_Your objective_
Write out every line of the rows below as a JSON list of strings, one string per line, with blank lines skipped. Leave the pictures out of the list.

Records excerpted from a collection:
=-=-=

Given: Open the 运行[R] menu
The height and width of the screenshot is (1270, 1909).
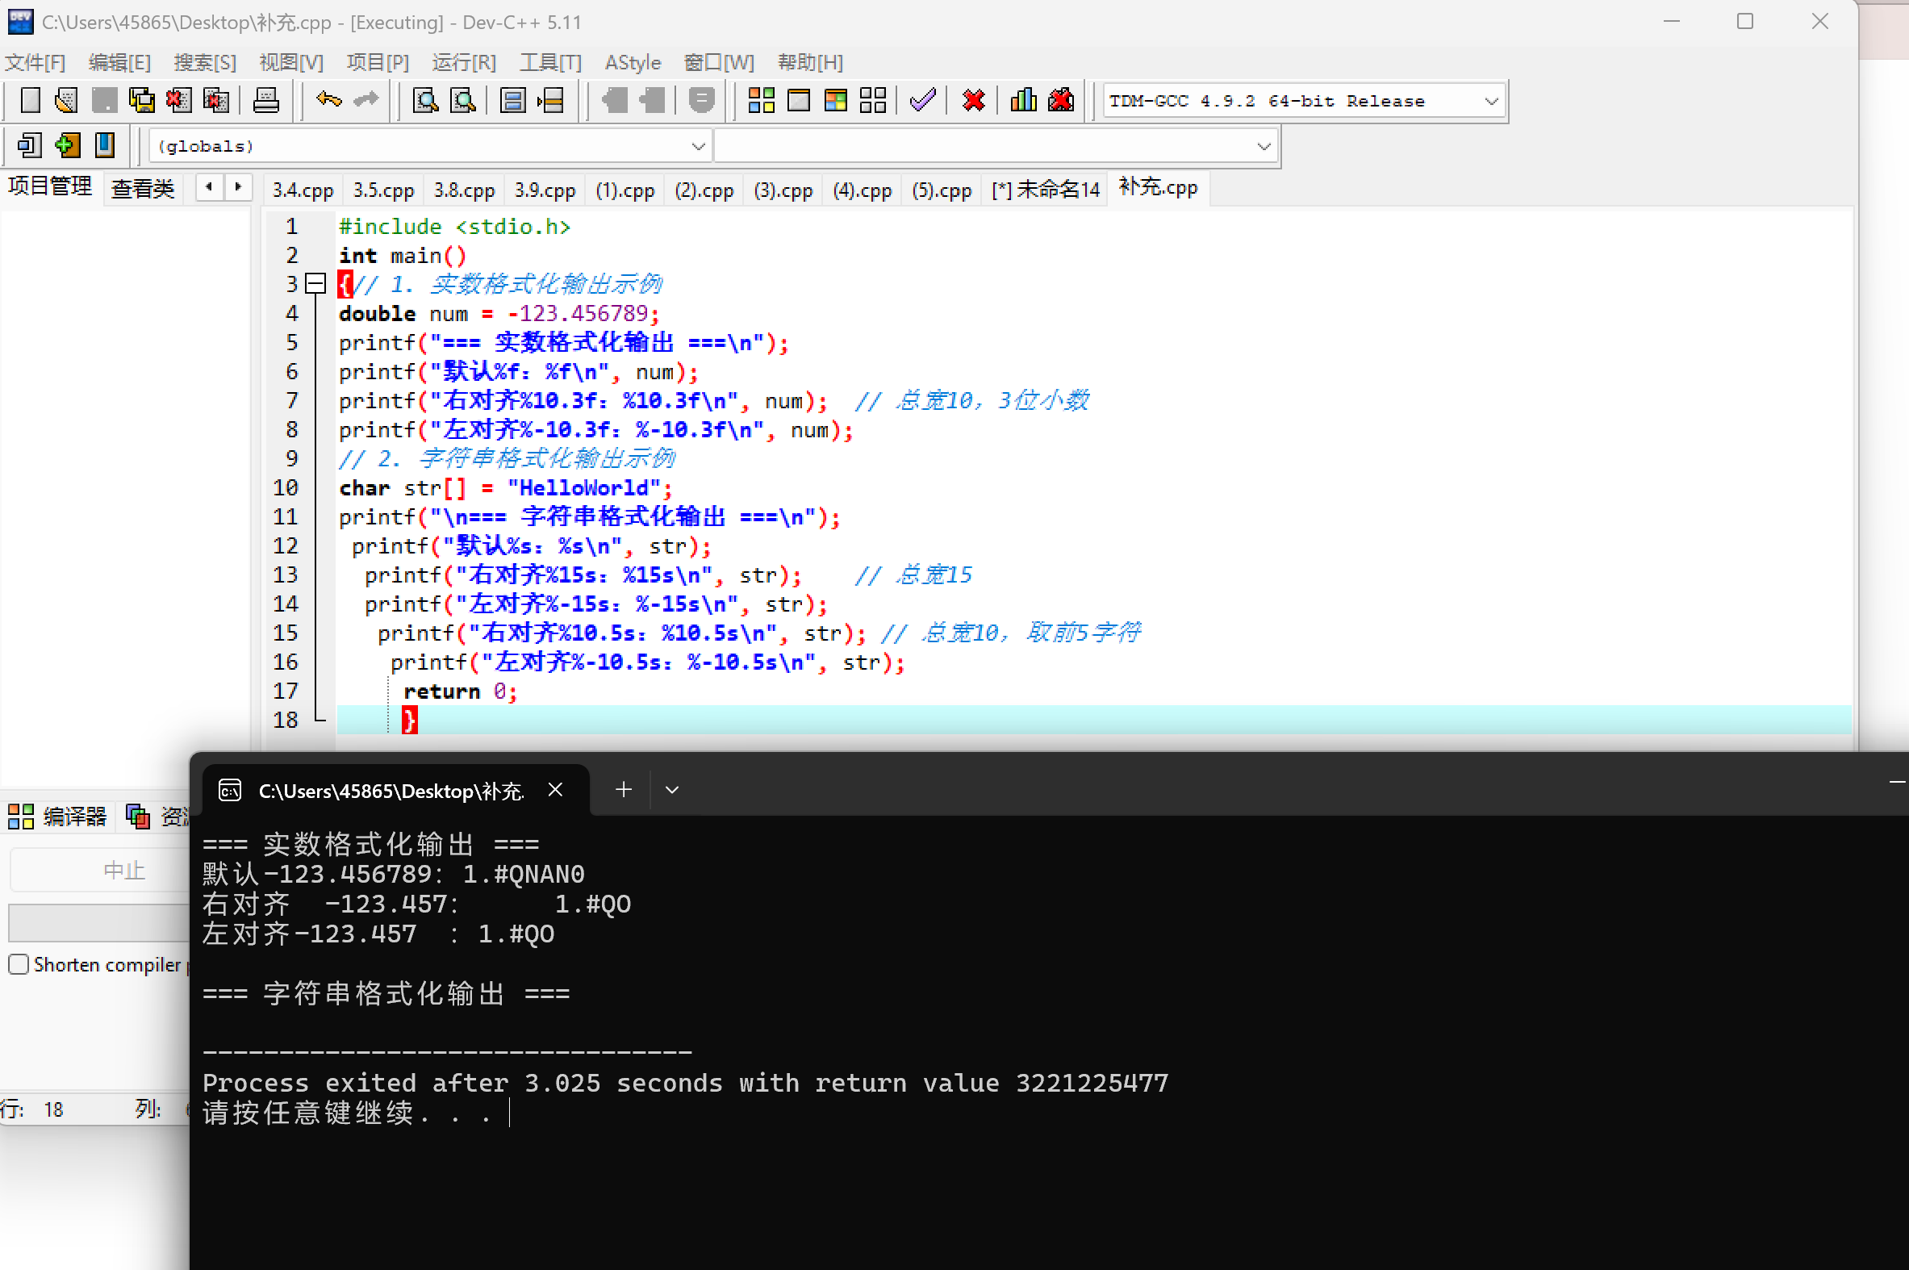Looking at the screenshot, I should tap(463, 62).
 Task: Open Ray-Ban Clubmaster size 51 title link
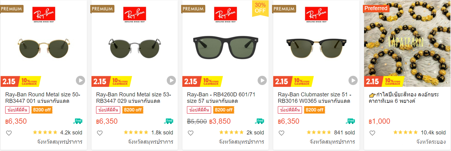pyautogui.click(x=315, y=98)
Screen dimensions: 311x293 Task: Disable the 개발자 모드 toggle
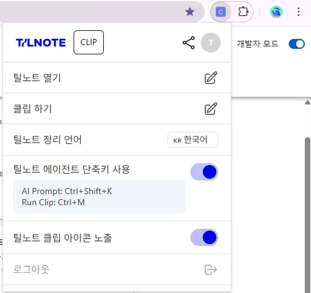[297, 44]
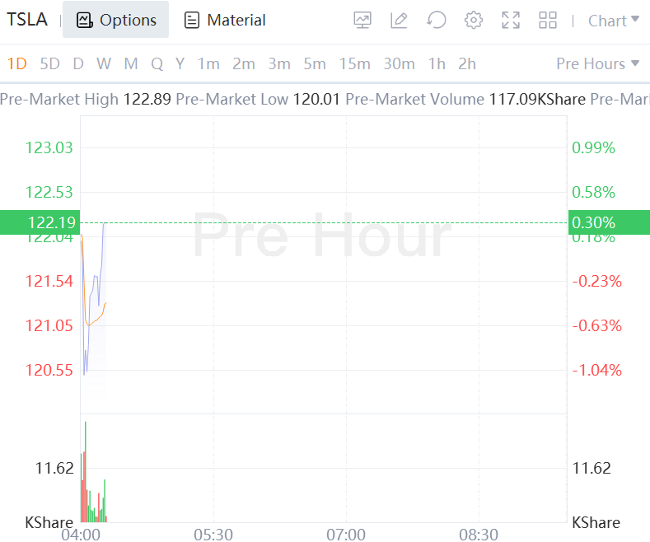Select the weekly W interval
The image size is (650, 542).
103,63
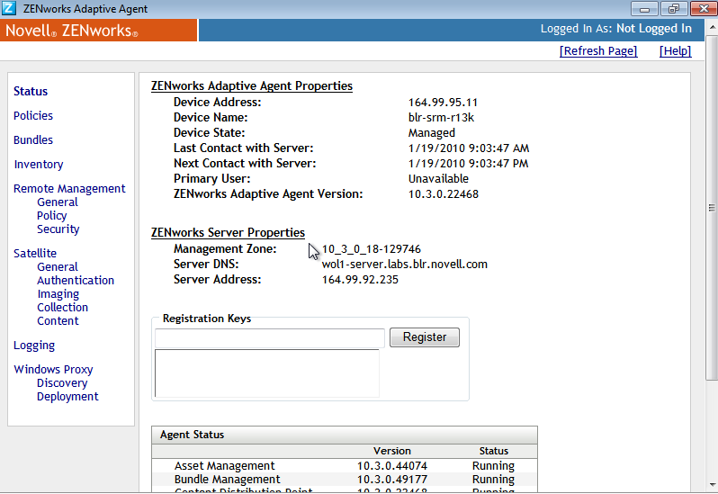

=-=-=

_Written response_
[
  "Given: Open the 运行[R] menu",
  "The height and width of the screenshot is (1270, 1909).",
  "Looking at the screenshot, I should tap(463, 62).",
  " Task: Open Ray-Ban Clubmaster size 51 title link",
  "pyautogui.click(x=315, y=98)",
  "Screen dimensions: 311x293 Task: Disable the 개발자 모드 toggle",
  "[297, 44]",
  "Select the weekly W interval",
  "The image size is (650, 542).",
  "103,63"
]